Так завязывается трагич. узел миросозерцания Л.: желание блага слито с необходимостью зла. Ангельская чистота и детская беззащитность уживаются в сознании поэта с мятежным и гордым демонизмом: «Под ношей бытия не устает / И не хладеет гордая душа; / Судьба ее так скоро не убьет, / А лишь взбунтует; мщением дыша / Против непобедимой, много зла / Она свершить готова, хоть могла / Составить счастье тысячи людей: / С такой душой ты бог или злодей» («1831-го июня 11 дня»).

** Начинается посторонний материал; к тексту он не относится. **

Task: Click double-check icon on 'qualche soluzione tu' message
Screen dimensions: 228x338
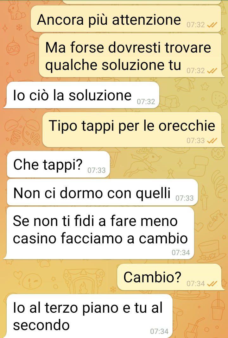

Комментируя эти строки, Б. Эйхенбаум писал, что проблема добра «приводит Лермонтова к вопросу о высоком зле — о «гордой душе», которая должна мстить за гибель добра» [Эйхенбаум (12), с. 194]. Действительно, демонизм м. б. назван вынужденной этич. позицией поэта — ответной реакцией на царящую в мире несправедливость. Более того, действование, волевая активность неразрывно связаны в сознании Л. с причастностью ко злу, ибо зло м. б. побеждено только с помощью зла! При всей нравств. двусмысленности подобной позиции она представляется поэту неизбежной в эпоху, когда «чистое» добро обречено на гибель (ср. судьбы благородных героев в ранних драмах).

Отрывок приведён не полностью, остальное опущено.